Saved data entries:
<<<<

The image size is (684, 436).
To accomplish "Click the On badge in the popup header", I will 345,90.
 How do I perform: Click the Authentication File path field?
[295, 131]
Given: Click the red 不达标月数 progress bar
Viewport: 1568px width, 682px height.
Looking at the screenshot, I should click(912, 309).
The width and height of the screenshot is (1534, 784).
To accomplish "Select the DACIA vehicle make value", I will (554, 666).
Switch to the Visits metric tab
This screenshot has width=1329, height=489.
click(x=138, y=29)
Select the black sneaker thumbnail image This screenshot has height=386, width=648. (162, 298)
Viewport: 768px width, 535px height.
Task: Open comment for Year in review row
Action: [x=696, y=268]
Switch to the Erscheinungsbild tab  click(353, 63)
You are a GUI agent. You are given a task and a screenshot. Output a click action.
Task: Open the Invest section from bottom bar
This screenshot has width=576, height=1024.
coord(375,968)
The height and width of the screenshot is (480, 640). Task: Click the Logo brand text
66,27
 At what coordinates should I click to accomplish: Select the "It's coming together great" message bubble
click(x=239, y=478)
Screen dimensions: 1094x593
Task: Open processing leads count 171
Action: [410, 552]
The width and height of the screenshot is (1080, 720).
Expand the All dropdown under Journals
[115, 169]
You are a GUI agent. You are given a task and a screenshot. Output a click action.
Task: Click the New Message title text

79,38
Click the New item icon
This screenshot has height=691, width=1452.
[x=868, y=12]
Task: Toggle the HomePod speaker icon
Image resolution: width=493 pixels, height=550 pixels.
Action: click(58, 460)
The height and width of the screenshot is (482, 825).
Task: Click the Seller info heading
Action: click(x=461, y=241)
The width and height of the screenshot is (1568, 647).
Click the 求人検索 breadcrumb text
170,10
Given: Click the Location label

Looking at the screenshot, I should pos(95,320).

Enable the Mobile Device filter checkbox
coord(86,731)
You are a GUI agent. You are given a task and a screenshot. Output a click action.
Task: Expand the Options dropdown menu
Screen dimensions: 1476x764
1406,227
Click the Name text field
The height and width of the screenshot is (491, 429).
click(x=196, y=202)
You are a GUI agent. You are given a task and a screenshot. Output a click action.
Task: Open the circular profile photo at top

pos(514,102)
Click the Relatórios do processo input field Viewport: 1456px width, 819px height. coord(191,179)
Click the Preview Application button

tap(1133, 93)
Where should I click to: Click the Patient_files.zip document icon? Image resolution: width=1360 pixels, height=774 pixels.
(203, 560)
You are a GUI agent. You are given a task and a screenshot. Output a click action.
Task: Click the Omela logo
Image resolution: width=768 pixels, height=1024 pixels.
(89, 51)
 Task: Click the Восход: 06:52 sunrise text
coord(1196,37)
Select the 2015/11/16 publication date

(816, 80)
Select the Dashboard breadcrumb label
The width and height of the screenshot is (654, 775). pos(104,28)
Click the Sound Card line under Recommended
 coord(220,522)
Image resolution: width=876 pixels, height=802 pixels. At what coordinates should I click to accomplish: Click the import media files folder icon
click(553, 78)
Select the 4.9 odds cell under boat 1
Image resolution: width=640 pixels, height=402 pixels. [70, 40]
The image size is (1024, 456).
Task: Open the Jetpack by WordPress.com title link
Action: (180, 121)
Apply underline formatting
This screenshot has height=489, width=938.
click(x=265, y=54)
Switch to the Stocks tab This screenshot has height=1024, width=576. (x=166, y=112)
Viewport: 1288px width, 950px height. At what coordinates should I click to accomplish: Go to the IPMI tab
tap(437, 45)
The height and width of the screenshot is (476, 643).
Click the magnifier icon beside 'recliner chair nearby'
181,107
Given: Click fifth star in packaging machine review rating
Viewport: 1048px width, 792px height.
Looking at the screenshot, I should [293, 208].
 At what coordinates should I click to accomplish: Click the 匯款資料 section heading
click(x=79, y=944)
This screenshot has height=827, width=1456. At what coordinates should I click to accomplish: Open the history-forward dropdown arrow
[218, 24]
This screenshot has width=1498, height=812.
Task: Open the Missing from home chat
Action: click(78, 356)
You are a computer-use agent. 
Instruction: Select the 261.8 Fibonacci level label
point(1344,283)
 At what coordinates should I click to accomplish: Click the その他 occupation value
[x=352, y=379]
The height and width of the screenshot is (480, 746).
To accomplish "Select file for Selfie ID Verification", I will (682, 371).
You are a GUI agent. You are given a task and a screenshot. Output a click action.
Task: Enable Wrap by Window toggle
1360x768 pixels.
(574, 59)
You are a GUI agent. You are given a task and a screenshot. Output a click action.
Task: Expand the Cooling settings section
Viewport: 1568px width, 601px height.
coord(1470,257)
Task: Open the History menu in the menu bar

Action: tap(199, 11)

>>>>

What you return should be the lines from the beginning of the records through the one that contains "The width and height of the screenshot is (1080, 720).", repeated exactly and with no additions.

The image size is (684, 436).
To accomplish "Click the On badge in the popup header", I will 345,90.
 How do I perform: Click the Authentication File path field?
[295, 131]
Given: Click the red 不达标月数 progress bar
Viewport: 1568px width, 682px height.
Looking at the screenshot, I should click(912, 309).
The width and height of the screenshot is (1534, 784).
To accomplish "Select the DACIA vehicle make value", I will (554, 666).
Switch to the Visits metric tab
This screenshot has width=1329, height=489.
click(x=138, y=29)
Select the black sneaker thumbnail image This screenshot has height=386, width=648. (162, 298)
Viewport: 768px width, 535px height.
Task: Open comment for Year in review row
Action: [x=696, y=268]
Switch to the Erscheinungsbild tab  click(353, 63)
You are a GUI agent. You are given a task and a screenshot. Output a click action.
Task: Open the Invest section from bottom bar
This screenshot has width=576, height=1024.
coord(375,968)
The height and width of the screenshot is (480, 640). Task: Click the Logo brand text
66,27
 At what coordinates should I click to accomplish: Select the "It's coming together great" message bubble
click(x=239, y=478)
Screen dimensions: 1094x593
Task: Open processing leads count 171
Action: [410, 552]
The width and height of the screenshot is (1080, 720).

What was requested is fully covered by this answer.